Time to Shrine: Fagan set for annual Maple Sugar Bowl

File photo by TOM KING Milford native and Bishop Guertin alum Dylan Fagan will be off to Assumption College after playing in Saturday’s annual Shrine Game in Castleton, Vt.

College can be an intimidating experience for incoming freshmen, especially incoming freshmen football players.

But having your best buddy with you can make it a lot easier.

That will be the case for Milford native and former Bishop Guertin receiever Dylan Fagan at Assumption College in Worcester, Mass. The same goes for Nashua High School North alumni Jeff Baldassari and Tylor Chase at Norwich University

But first, there’s a game to be won for all three – Saturday’s 64th annual New Hampshire-Vermont Shrine Maple Sugar Bowl contest at Vermont’s Castleton University.

Fagan is heading to Assumption on Sunday, right after Saturday’s game, where he’ll be reunited with former BG teammate Sarveen Shafian-Raad. The two receivers were double trouble for Cardinal opposition all last season.

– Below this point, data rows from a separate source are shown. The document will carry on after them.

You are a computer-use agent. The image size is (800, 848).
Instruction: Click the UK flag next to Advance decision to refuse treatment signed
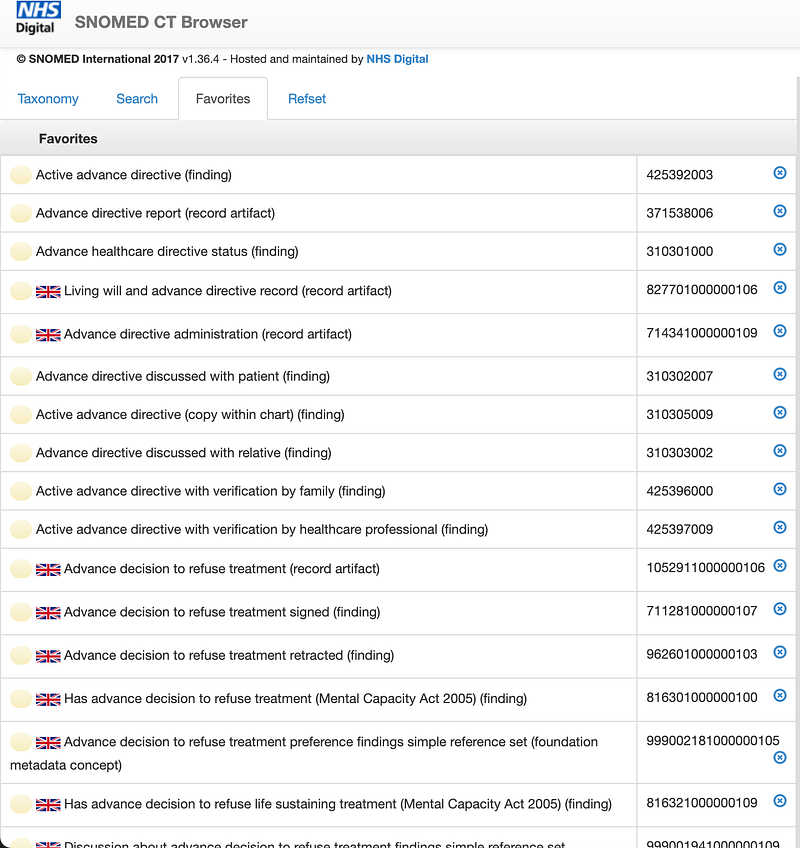tap(48, 611)
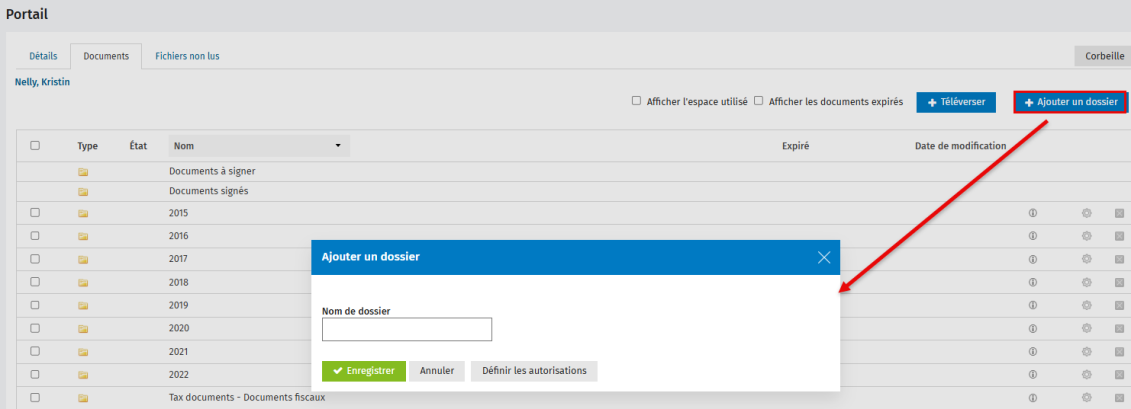Click the info icon for folder 2019
This screenshot has height=409, width=1131.
click(x=1032, y=305)
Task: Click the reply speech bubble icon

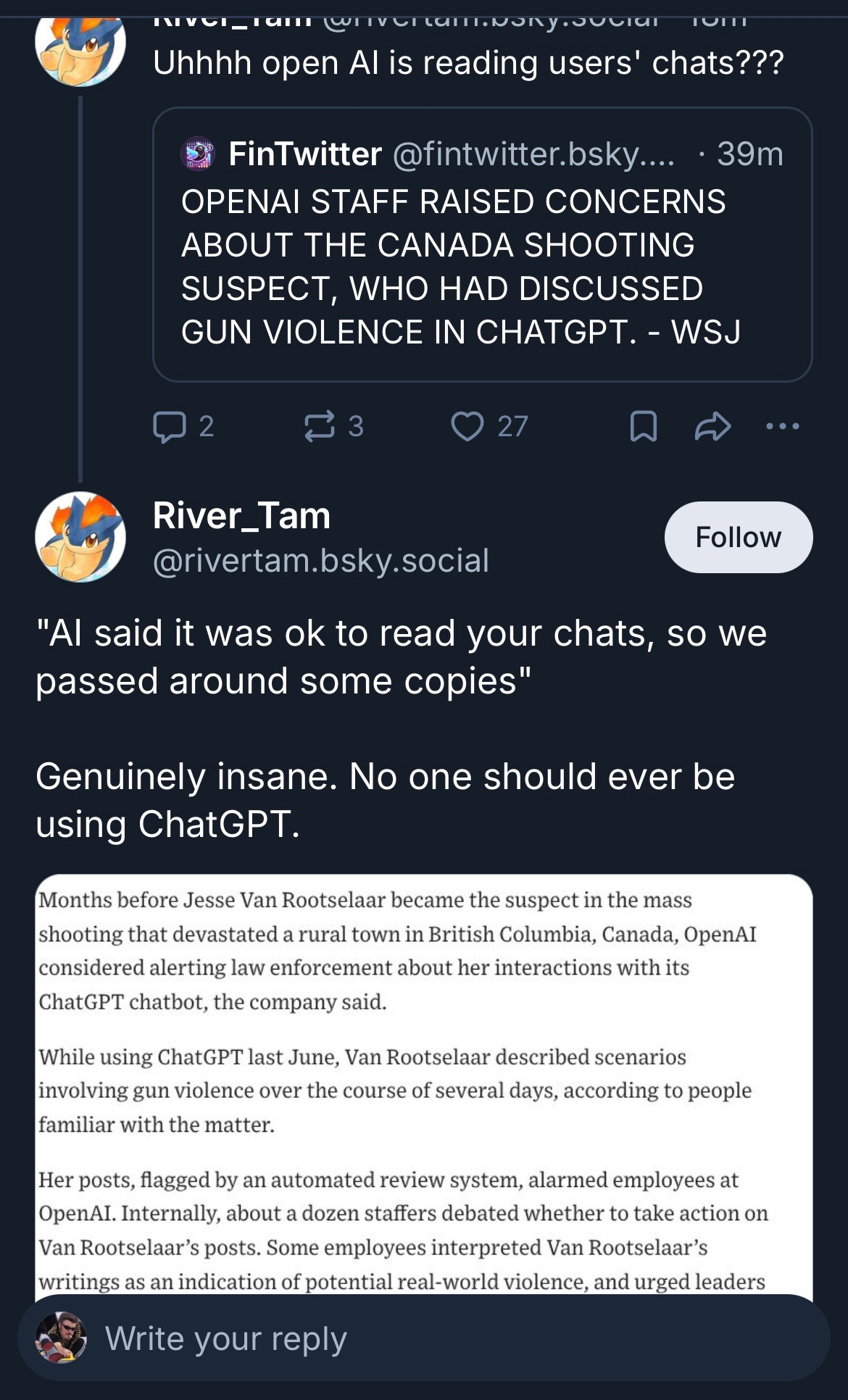Action: point(170,426)
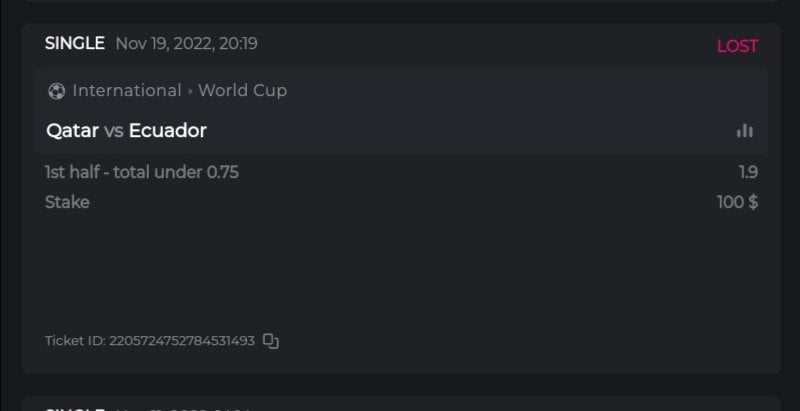Click the "Ticket ID:" label text
800x411 pixels.
coord(75,341)
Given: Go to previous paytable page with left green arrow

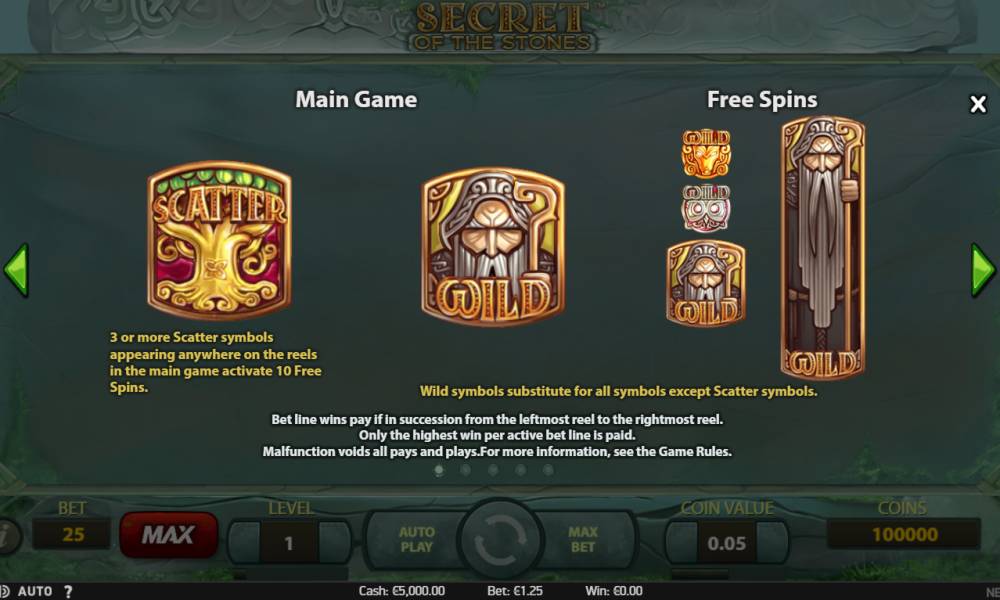Looking at the screenshot, I should tap(17, 270).
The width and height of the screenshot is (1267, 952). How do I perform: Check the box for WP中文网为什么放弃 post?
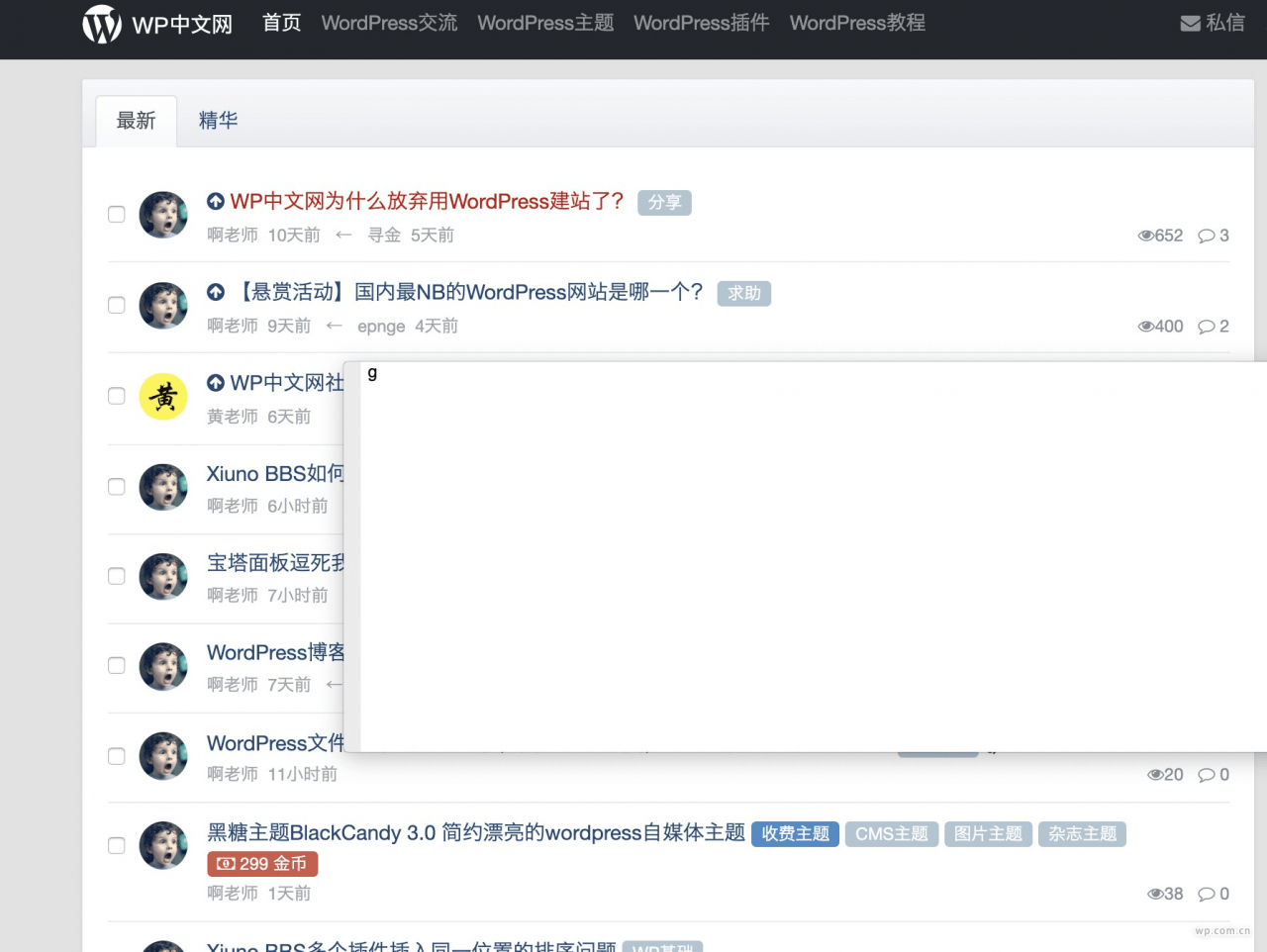tap(117, 215)
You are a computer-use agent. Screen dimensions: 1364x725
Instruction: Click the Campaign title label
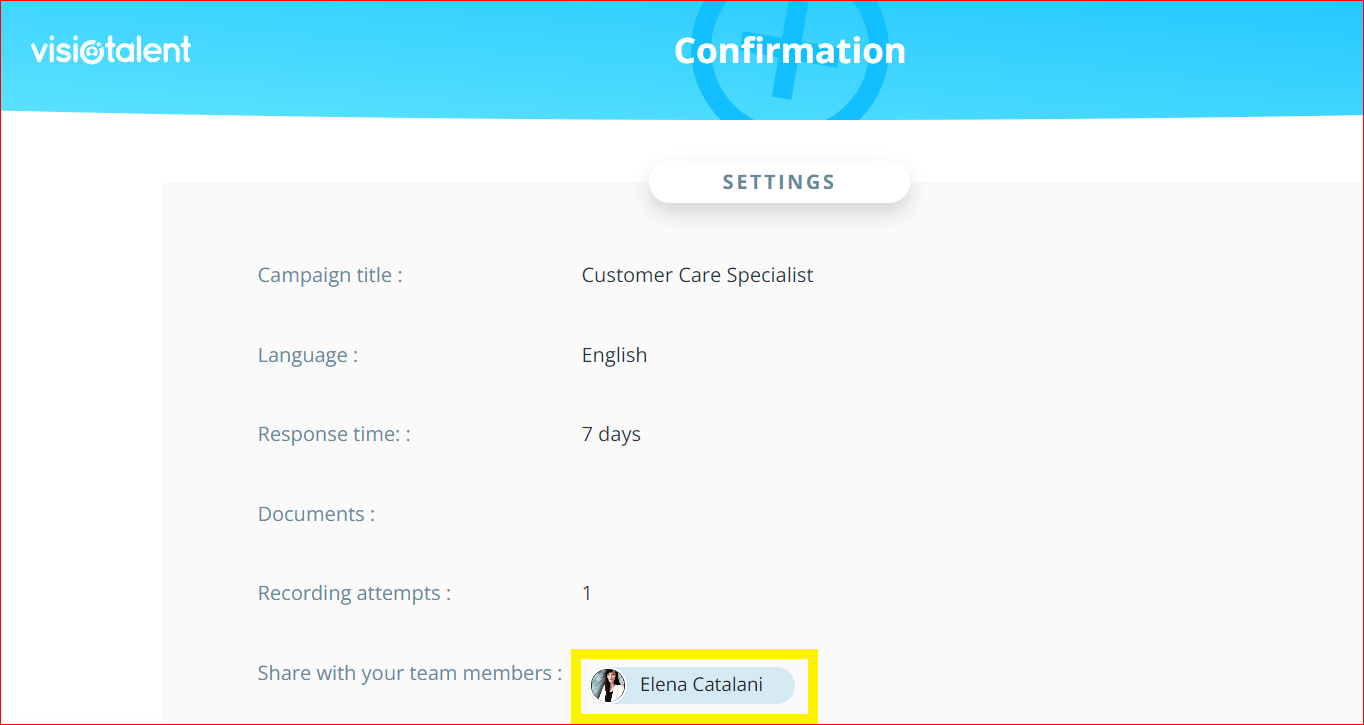(x=330, y=275)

“That’s what Sarveen and I have talked about,” said Fagan, who will likely play defensive back as well as receiver in Saturday’s game. “Another four years together. We’ve played together and been best friends all our lives.”

For all-star games, though, they were separated; Shafian-Raad played in the CHaD Game back in late June.

Fagan’s turn comes Saturday, but he certainly arrived in great shape as he’s been doing daily conditioning drills all summer. Plus, he’s been busy in the weight room, putting on 20 pounds.

Will the additional weight take away from his speed? Not as far as he’s concerned.

“The first day of Shrine camp was good, I felt fine,” he said. “I actually feel faster. I suppose we’ll see, of course, but it shouldn’t make a difference.”

But Fagan, if he plays Saturday like he did all year at Guertin, could make a difference.

The same could be said for the ex-Titans and future Norwich teammates making the trip.

“It’s definitely going to be good,” said Baldassari, the former Titans quarterback, about being accompanied to school by former Titans running back Tylor Chase. “It’ll help make it easier.”

Chase and Baldassari won’t be rooming together, however. Baldassari will be enrolled in the military side of Norwich, majoring in criminal justice with the goal of a military police career that could lead to him becoming a state trooper. Chase, who was a dynamic back and special teams player for North, has a sports asthmatic condition that precluded him from becoming a marine; his longtime goal is to someday own his own gym.

“I miss high school football,” Chase said. “So I’m looking forward to the Shrine game; there’s a lot of competition here. At North, it was pretty much certain going into camp I was going to be starting and playing a lot. Here, you have to earn it. It makes me push myself.”

Chase had to wait for that regular role at North thanks to the emergence during his junior year of Devin Leonard. After Leonard graduated, he took over, but then the Titans equally distributed the ball among a bevy of fast backs.

“Tylor made some great offensive plays for us,” North coach Dante Laurendi said. “He can run the ball, catch the ball, return kicks.

“The tough thing was we had maybe four guys, five guys who rushed for over 600 yards, including him. But his versatility was huge.

“I think he’s versatile enough that if he puts on some weight he’s someone you can use in the backfield. And he can be a really good special teams guy.”

Norwich, Chase said, is looking at him as both a running back and possibly a slot receiver. He’d rather stay in the backfield if possible, where he’s been since he started playing football in the seventh grade.

Meanwhile, Baldassari’s rise to stardom at North has been well documented, as he thought he might have to play receiver but instead was a standout quarterback, leading the Titans to the playoffs.

Baldassari has gotten some snaps in practice, and is hoping it’s not a completely done deal that former Nashua South QB Joe Bernard, who transferred to and enjoyed a good career at Bishop Brady, will automatically be the starter.

It’s just another challenge for Baldassari, who has met a lot of them head on with success. “He’s such a great kid,” Laurendi said. “He’s easy to root for. Last year he worked so hard in the off-season. To see him find his confidence was great.”

That confidence could help him at Norwich.

“It’s always difficult when you’re first going in,” Laurendi said. “But if he continues to have confidence and works just as hard, he’ll do well.”